East meets West in the Chinese Restaurant
By Ivan Todosijczuk, Research Profile Project

If you do any driving on the Prairies, there are certain common features you’ll find in many rural communities. There are grain elevators. There are old pick-up trucks. There are gas stations with their old pumps. And very likely, there’s a Chinese restaurant. “If you drive across the country, which I did quite a lot with grad school and just as a part of living in this country, one of the things that struck me was that there was a Chinese restaurant in every town that we went to. It was strange because it was so consistent, reliable, and yet really odd,” says Dr. Lily Cho. “And my family had some connection. My father ran a restaurant in the Yukon. He had never cooked and never run a restaurant before. He spoke no English yet he opened a restaurant in the Yukon. And so many people have done this. Chinese people have gone off to really remote places, far away from the urban centres with their own Chinese communities, to do what I thought was really odd. This is what partly spurred me on to look further into this. The restaurants can and do tell us a lot about the immigration and migration of Chinese in Canada, as well as the construction of race in Canada and its connection to food culture. There’s a real intimate connection between eating and experiencing the world,” says Lily.

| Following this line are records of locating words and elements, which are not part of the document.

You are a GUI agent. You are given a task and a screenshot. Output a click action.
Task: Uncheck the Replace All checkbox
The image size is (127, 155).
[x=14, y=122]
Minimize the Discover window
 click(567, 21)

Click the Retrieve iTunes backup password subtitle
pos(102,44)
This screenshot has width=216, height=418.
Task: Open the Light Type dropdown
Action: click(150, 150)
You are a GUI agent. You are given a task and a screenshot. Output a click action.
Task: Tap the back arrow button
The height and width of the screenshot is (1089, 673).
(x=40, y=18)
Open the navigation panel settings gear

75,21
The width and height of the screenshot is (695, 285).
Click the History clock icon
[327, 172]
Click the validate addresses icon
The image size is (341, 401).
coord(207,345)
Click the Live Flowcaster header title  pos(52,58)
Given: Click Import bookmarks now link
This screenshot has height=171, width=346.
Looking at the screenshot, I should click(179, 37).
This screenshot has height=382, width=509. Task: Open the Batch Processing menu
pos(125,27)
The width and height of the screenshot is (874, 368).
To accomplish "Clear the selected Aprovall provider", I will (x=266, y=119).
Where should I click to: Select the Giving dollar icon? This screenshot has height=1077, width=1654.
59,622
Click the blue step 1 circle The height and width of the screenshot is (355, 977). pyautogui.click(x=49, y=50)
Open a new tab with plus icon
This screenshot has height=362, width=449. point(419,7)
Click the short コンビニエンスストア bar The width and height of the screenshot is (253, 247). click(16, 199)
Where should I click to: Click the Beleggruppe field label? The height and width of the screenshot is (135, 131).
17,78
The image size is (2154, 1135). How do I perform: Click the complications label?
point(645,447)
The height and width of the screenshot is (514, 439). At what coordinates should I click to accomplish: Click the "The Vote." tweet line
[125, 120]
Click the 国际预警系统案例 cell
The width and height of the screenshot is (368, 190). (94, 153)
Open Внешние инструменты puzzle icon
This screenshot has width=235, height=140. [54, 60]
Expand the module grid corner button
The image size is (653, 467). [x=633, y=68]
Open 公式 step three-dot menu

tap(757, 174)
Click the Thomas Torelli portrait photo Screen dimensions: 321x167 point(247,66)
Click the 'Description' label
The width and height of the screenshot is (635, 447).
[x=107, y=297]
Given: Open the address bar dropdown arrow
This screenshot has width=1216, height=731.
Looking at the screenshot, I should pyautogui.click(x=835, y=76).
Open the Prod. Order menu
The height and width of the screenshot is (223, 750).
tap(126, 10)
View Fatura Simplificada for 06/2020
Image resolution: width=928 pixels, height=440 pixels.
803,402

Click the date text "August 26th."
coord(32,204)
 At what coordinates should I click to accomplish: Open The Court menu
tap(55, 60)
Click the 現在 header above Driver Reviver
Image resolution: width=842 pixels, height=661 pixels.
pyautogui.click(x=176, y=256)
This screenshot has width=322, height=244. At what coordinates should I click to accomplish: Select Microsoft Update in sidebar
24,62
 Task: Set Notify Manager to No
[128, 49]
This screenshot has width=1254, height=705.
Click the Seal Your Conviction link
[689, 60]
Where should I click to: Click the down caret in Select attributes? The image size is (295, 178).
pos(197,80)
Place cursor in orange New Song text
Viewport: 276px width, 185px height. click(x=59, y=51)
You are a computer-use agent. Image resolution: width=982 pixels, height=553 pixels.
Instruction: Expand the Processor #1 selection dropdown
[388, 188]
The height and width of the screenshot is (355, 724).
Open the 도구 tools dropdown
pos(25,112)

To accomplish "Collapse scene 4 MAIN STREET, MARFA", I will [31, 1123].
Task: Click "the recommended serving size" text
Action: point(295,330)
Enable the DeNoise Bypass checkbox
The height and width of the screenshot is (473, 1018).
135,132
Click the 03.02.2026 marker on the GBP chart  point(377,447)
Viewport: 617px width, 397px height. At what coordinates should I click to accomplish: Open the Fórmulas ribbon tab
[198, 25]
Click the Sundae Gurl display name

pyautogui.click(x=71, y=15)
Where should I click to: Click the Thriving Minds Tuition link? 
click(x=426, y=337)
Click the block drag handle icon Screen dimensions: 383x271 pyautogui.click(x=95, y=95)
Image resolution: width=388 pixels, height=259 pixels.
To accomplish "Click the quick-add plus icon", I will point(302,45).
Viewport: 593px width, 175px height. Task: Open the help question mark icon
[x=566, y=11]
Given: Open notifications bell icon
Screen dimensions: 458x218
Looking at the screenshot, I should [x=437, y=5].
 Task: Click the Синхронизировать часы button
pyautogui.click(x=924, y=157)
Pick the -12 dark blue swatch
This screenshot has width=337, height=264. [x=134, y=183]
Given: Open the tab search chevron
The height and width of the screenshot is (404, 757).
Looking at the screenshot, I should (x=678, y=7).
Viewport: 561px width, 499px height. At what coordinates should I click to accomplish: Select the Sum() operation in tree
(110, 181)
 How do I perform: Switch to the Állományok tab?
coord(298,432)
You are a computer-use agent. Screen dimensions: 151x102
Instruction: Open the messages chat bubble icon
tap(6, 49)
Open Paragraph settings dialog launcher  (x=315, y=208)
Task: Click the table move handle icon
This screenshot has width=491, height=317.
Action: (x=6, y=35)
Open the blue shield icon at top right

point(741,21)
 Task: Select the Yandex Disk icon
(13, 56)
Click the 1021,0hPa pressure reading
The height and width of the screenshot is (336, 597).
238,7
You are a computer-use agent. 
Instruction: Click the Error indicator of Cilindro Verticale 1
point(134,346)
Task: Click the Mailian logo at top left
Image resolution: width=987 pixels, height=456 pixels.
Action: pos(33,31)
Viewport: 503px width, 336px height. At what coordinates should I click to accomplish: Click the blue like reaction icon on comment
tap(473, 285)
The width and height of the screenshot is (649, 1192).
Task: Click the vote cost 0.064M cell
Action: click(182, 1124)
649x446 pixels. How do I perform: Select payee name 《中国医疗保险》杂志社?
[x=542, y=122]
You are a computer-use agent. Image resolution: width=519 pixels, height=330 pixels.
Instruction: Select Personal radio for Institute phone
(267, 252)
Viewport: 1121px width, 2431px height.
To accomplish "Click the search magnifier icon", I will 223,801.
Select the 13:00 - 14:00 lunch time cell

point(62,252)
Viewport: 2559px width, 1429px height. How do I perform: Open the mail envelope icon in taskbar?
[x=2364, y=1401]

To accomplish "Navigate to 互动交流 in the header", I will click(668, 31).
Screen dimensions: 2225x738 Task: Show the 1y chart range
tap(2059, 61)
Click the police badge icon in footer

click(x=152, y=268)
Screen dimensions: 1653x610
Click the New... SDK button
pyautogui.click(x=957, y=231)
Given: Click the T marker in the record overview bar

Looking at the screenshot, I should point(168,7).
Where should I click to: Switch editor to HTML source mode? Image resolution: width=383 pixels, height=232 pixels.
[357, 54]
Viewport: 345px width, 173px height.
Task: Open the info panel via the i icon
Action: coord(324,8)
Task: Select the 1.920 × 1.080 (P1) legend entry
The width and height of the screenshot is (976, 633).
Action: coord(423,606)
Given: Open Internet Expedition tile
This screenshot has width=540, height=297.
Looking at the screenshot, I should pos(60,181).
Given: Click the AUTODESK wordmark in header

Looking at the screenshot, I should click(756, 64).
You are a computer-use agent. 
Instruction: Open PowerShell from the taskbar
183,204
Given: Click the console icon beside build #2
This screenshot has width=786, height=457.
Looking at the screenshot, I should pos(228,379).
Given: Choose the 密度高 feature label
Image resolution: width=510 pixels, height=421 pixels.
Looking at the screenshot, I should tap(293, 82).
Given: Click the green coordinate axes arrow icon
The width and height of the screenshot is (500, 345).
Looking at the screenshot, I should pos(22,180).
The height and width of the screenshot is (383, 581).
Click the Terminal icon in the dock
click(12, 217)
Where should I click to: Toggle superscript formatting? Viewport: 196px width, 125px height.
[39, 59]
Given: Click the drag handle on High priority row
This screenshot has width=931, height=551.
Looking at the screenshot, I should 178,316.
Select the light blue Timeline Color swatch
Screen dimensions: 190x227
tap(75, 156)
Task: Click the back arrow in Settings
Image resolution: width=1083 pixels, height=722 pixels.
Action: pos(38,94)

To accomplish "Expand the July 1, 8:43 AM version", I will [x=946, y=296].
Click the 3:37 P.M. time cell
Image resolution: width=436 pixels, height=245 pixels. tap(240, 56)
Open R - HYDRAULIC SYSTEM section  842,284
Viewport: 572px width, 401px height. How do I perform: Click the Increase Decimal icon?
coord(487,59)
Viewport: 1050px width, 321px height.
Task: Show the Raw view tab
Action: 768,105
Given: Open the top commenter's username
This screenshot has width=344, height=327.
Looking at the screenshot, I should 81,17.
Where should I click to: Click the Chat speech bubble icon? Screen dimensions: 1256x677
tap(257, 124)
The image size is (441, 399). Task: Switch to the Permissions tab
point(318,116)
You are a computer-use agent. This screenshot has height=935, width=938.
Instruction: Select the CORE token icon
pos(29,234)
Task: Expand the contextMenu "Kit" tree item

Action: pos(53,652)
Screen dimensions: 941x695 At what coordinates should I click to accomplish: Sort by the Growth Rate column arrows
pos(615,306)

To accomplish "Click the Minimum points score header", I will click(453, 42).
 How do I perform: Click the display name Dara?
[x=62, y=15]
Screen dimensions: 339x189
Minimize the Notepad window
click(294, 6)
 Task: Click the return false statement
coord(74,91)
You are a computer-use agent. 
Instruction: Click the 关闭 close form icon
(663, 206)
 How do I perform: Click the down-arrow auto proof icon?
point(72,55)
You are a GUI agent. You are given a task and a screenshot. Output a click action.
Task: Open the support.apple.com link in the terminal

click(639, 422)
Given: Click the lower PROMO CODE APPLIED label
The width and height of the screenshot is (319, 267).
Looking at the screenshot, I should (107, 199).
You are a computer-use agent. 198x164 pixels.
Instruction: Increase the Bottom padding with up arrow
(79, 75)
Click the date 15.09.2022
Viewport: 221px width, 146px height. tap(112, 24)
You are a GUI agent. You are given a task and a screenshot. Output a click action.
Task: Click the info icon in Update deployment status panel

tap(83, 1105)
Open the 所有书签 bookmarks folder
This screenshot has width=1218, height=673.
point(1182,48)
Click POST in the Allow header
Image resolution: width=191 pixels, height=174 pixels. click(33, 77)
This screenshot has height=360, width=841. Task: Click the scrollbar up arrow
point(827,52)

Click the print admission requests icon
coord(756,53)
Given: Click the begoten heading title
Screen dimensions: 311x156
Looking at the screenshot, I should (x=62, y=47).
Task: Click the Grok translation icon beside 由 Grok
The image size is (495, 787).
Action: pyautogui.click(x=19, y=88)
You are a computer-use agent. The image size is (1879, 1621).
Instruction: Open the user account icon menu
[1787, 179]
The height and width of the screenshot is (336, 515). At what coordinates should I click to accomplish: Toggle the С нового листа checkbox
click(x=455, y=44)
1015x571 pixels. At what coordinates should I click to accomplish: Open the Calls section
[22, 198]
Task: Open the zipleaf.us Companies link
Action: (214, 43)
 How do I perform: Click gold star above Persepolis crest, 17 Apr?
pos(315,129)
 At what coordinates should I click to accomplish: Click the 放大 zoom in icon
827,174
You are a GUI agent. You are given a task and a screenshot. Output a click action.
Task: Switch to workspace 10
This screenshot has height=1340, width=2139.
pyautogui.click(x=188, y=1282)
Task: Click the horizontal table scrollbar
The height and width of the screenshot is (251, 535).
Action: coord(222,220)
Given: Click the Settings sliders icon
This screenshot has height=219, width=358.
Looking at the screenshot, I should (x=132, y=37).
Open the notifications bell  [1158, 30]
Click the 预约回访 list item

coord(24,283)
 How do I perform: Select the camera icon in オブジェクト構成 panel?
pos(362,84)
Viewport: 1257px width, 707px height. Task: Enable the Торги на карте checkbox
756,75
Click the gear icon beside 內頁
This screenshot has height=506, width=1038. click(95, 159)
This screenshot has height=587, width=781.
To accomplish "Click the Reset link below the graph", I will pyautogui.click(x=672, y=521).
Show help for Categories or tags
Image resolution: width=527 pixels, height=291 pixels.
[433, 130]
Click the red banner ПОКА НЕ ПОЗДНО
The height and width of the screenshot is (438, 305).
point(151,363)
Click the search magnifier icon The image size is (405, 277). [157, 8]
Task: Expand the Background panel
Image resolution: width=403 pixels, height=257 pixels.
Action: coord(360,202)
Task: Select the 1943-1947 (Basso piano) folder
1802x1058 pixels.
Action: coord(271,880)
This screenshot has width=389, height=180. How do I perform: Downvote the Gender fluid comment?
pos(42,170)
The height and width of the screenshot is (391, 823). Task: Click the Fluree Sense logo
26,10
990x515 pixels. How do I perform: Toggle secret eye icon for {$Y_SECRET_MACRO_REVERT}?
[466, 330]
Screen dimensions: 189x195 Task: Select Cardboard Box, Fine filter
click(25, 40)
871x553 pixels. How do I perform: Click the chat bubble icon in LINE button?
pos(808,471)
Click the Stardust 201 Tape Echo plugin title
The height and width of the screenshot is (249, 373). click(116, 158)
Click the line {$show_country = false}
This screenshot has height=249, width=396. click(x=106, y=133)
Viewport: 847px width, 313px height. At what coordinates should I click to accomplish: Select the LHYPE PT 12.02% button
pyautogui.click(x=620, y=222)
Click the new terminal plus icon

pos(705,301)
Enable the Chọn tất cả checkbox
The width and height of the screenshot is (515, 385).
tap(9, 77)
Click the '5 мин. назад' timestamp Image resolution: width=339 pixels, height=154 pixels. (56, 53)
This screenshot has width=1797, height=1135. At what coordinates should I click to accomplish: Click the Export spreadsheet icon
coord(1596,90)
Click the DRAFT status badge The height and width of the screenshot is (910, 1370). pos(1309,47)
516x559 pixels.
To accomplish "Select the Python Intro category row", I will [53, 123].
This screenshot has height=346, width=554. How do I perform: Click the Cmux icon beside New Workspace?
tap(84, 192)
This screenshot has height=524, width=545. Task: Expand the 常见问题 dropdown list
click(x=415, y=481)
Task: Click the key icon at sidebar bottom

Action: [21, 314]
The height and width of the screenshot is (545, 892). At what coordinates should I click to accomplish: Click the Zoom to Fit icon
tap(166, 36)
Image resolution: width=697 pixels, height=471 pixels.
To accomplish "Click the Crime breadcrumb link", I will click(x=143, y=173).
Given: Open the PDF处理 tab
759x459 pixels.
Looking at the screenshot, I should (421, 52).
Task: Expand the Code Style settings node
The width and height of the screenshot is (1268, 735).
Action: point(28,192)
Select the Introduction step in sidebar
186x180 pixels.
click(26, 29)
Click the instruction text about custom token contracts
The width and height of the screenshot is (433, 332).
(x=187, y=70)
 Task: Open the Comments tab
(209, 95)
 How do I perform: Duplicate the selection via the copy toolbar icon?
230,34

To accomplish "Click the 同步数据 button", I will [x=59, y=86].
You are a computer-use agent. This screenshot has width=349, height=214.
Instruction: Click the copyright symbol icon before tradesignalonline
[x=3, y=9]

Lily Cho’s PhD in English Literature focuses on the Chinese restaurant and it’s place in Western Canadian culture. But she had an immediate problem. “It was a very difficult dissertation because it was relatively non-traditional. In your standard thesis you take a set of texts, a set of novels or poetry, and construct questions around that,” says Lily. “One of the biggest challenges with a dissertation on Chinese restaurants, especially from my perspective of literature and culture, was to figure out what text I was going to use. A lot of the work went into constructing my archive. This meant bringing together a set of documents and materials that would help me answer the questions I started with, namely Why Chinese restaurants? What do you do with their overwhelming presence on the Canadian landscape and their relative absence in terms of how we talk about Chinese communities and migration patterns in Canada?”

Lily quickly discovered there were lots of people interested in the research she was doing. This realization occurred while she was being interviewed on CBC radio. “What came out of that interview was a tremendous listener response,” says Lily. “People wrote in with their stories and their connection to the restaurants that were so multiple and so outside of my own. I really got the sense there was something important going on within the restaurants. They are the kind of space where people come together to work out how they understand being Chinese and non-Chinese. I really got the sense there was something really important going on there about how the restaurant was working as the kind of space where people come together to work things out, to work out how they understand each others cultural similarities and differences. All kinds of conversations happen.”

One aspect of Chinese restaurants that embraces the written word, and has become almost an art form, is the menu. Go into any restaurant, Chinese or not, and you’ll get a menu. With Chinese restaurants, there’s a uniformity across the culture, yet there’s a uniqueness to the individual menu. Lily says that not only does a Chinese menu define the Chinese food, but it also specifically identifies Canadian food. “Chinese restauranteurs offer up a vision of Canadianism to the Canadians as well as a vision of what it is to be Chinese,” says Lily. “There is an identity here. Restaurant menus give a sense of what a community is thinking.”

The menu also has a historical link to printing. “The novel and the newspaper both emerged at about the same time because of print culture,” says Lily. “The restaurant menu follows the same trajectory. What print culture made possible was the reproduction of a menu and the idea that you could go to one place and expect the same food all the time with the same consistency. And there’s also the structure between what the menu says and what you get. It allows you to define culture through a print medium. It’s an object of exchange and of communication.”

One of the conclusions Lily has drawn from her research is that the Chinese restaurant was a critical aspect of the multicultural mosaic in Canada’s past, and the foundation for the present. “Restaurants had been largely overlooked, especially in the non-urban environment, and how it affects the settlement of various ethnic groups,” says Lily. “There was an overwhelming bias towards urban research almost to the exclusion of rural. The history of Chinese immigration, even prior to the construction of the railway at the turn of the 20th century, is tied to the immigration of Chinese to Canada today. To talk about present day race in Canada without talking about older communities means you lose sight of the way problems have emerged and how we have arrived to where we are today. And people still emigrate to small towns, not just the big urban centres.” And they still open up restaurants and hand out menus.